Using GET, I assume the url being called needs to be one string with no spaces (hence i cannot do url="myScript.sh arg1 arg2 arg3"
Using POST, I am sending the post variables like this
var args="a=b";
req.open("POST", url, true);
req.send(args);
but do not know how to read those from within my shell script.
The CGI spec defines how arguments are made available to the CGI script. You can pass data using either GET, in $QUERY_STRING, or POST, as standard input. Transforming these to the moral equivalent of command-line arguments needs to be performed inside the script. If you cannot modify it, write a wrapper which does the transformation and then invokes the real script with the command-line arguments it expects.
Side note: not all browsers allow you to execute shell commands through javascript (and enabling this is really dangerous). The only way javascript can ask for safe execution is on server-side using ajax -- this is used to make really dynamic pages which don't need page reload to retrieve information.
Simple javascript "ajax" call to the script using "GET" worked. Command line arguments come in in the env variable $QUERY_STRING. I find it hard to write a command line input parser so I might have to go back to my old way of doing things.

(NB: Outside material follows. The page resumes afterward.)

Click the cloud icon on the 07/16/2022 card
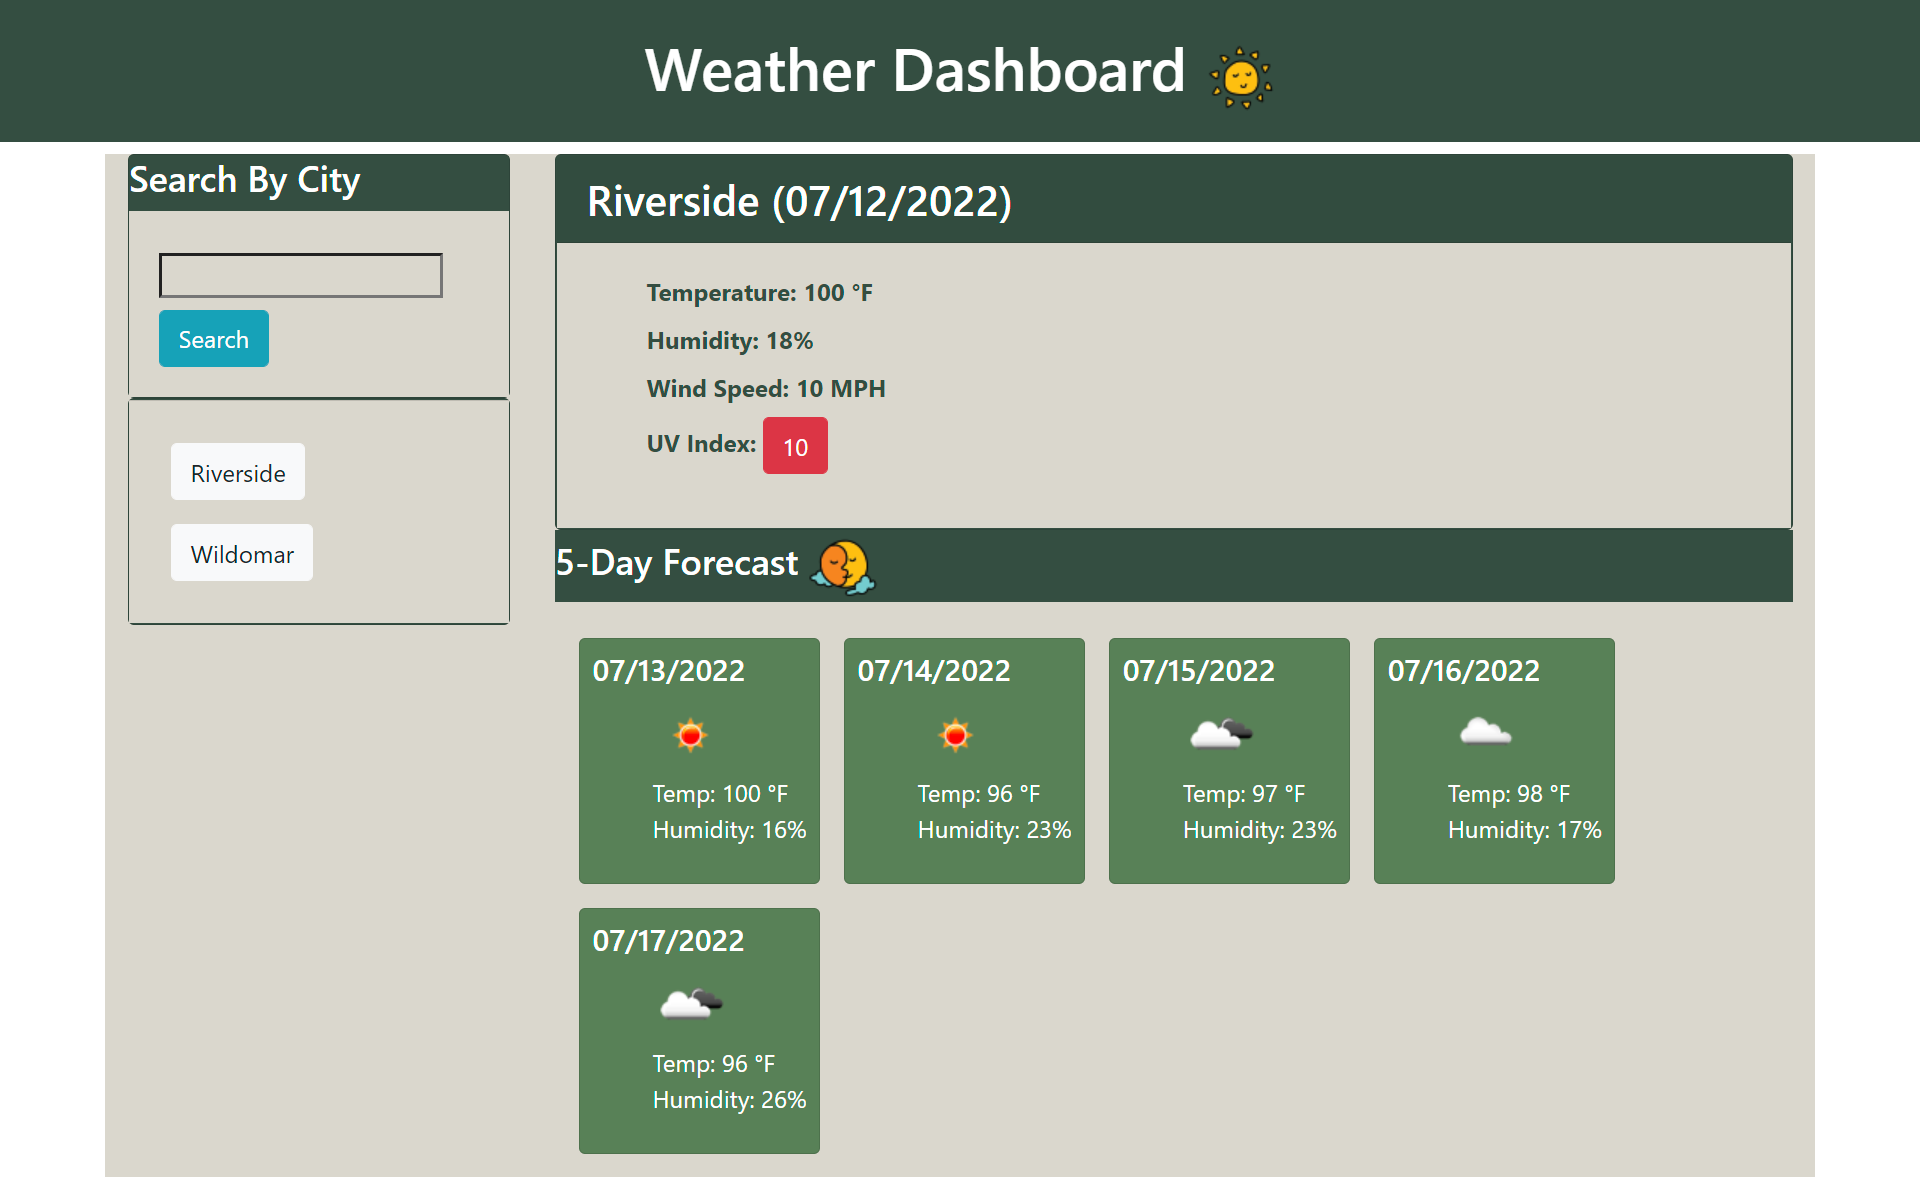This screenshot has height=1177, width=1920. tap(1486, 735)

Shell script is kind of brittle when it comes to proper quoting of user-specified arguments etc so you need to be really careful here. Perhaps wrapping the call in PHP is not such a bad idea (although PHP too has a bit of a track record when it comes to security problems .... /me ducks) and make really really sure you use proper quoting everywhere in the script and in everything which invokes it. And keep in mind that security checks in JavaScript are ineffective; somebody could simply be connecting directly to the CGI script, without going through your form (or with JavaScript disabled).

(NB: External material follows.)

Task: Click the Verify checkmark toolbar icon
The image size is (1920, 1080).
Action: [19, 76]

As such, it's not very hard to split on & with IFS='&'. IFS=& query_string - Google Search brings up some matches but I would regard all of them with extreme suspicion. If you see a variable interpolation without double quotes around it, run away.

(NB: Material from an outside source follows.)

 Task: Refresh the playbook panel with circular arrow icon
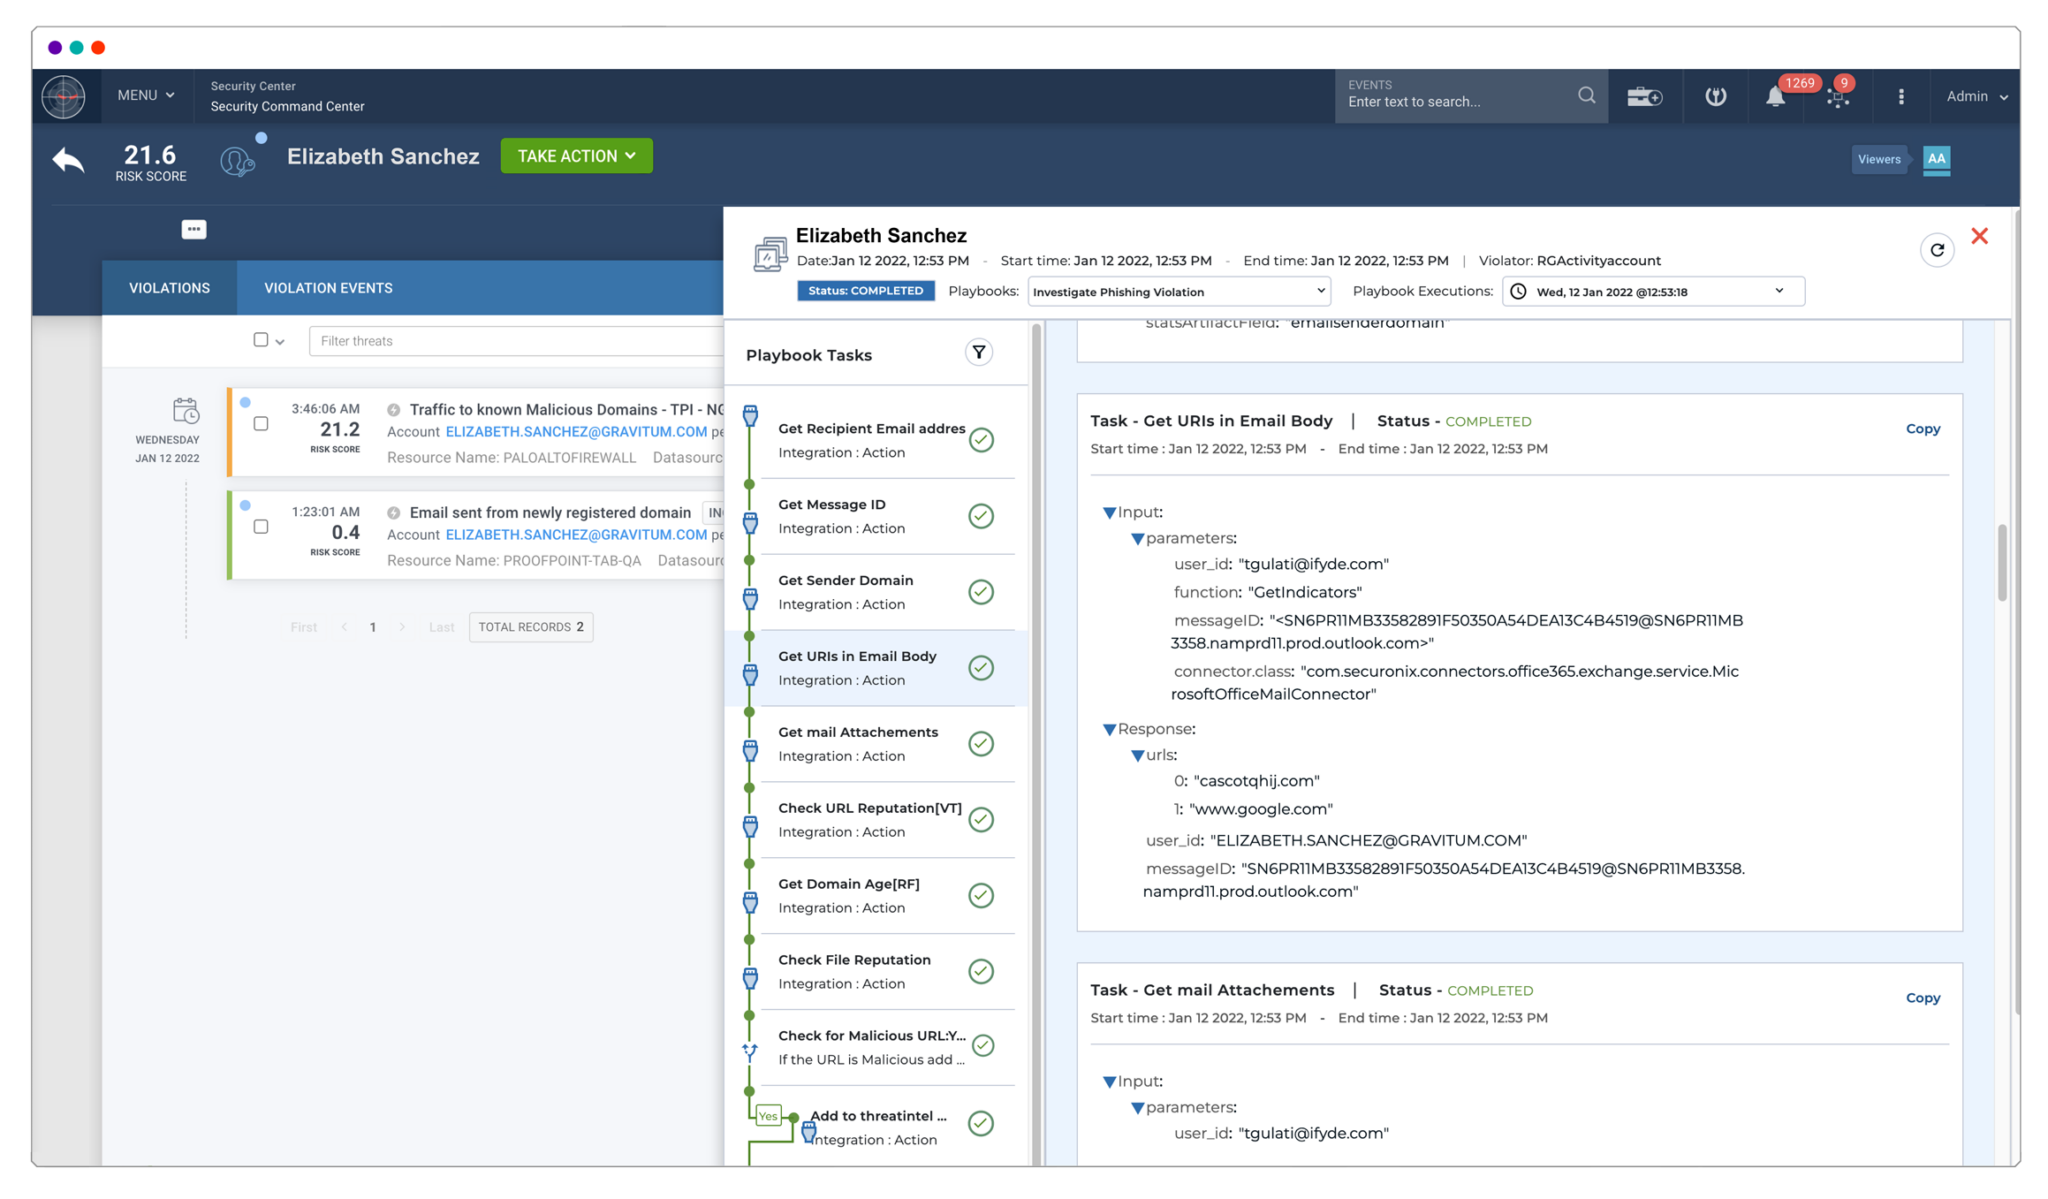pyautogui.click(x=1937, y=250)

Parse query function - IT Community looks like it's rather competently coded, although it's Bash only. Actually seems like it's probably one of our members who submitted it -- cfajohnson
Fantastic. Yeah security is something that needs alot of thought I think. I haev a nice safesql php class that I use to make sql queries in php, its very nice. I would love to have / find a safe javascript -> shell script caller, that does all the escaping etc..